Roberto Villanueva started his BalaSole Dance Company for underrepresented artists. Photo by Eric Bandiero.

Achieving success in dance wasn’t easy for Villanueva and, over the years, he watched as other gifted dancers, considered outside the conventional model, were passed over for jobs at larger companies. He grew compelled to help other artists make their dance dreams a reality. In 2010, he created the BalaSole Dance Company with a passion to provide a place for overlooked or marginalized dance artists who don’t fit the classical mold. He named the company BalaSole from “balance,” by bridging existing gaps that exist in the dance world, and “sole” because he features each artist as a soloist. “It was time to create an all-inclusive, multi-ethnic and multi-genre organization that would open its doors to underrepresented dance artists of all shapes, sizes, ages and backgrounds,” he said. Dancers from the Limon Dance Company, Metropolitan Opera Ballet, Parsons Dance and Lucinda Childs Dance, among many others, have been presented in BalaSole showcases.

Villanueva’s company allows him to mentor younger dancers, sharing things he’s learned over the years, and give maturing artists like himself (close to or over 40) an opportunity to continue their performing careers, firmly believing that artistry only improves with age.

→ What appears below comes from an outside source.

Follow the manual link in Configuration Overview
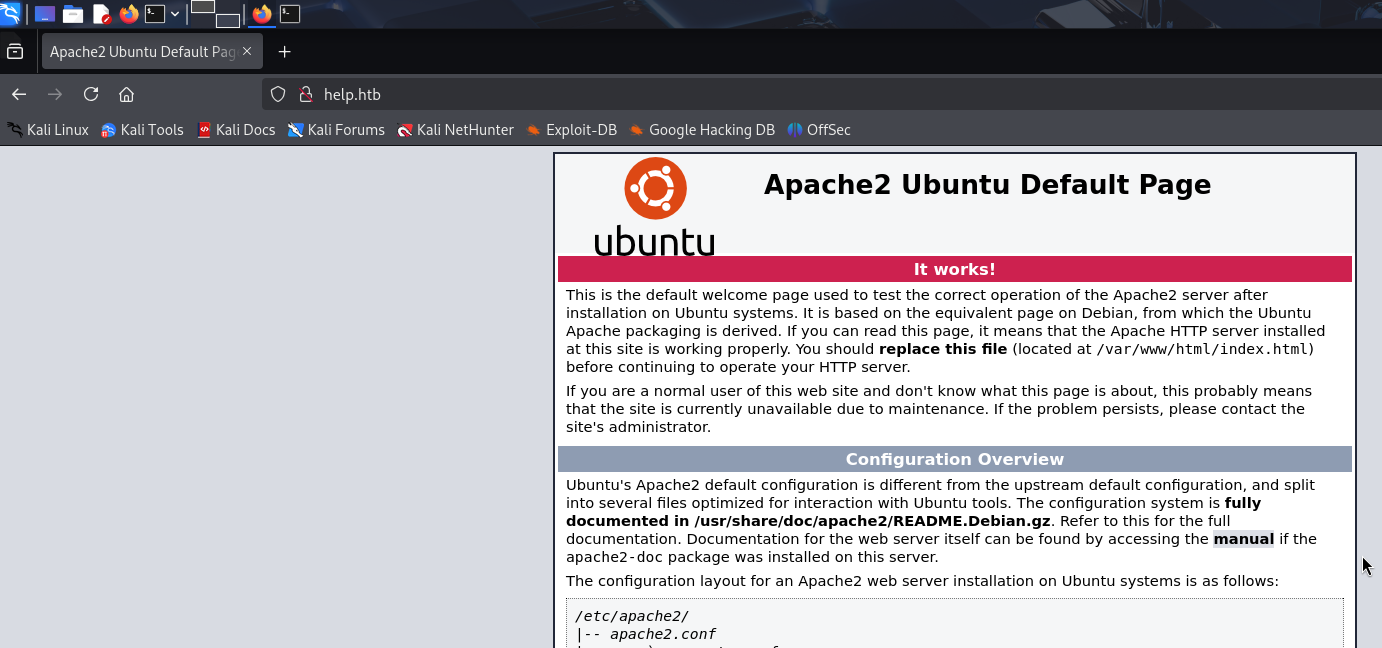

His company’s premiere performance was in August 2010 at New York City’s Ailey Citigroup Theater. On April 1,  Villanueva will return to that theater to premiere a new solo program, Pieces of Me: An Inside Look at a Dance Artist’s Journey. The evening-length work is an evening of six dances choreographed and performed by Villanueva along with personal commentaries on being a dancer in New York. He’ll share his perspective on the challenges in the field of concert dance – a topic he’s passionate about – and his inspiration for each of the program’s solos. Viewers will see him prepare for the show, change from one piece to another, and interact with the audience through his commentaries. Villanueva received a grant to make the solo show from the Harlem Stage Fund for New Work, which receives support from the Jerome Robbins Foundation. Previous recipients of the award include Donald Byrd, Ronald K. Brown/Evidence, Nathan Trice and Earl Mosley.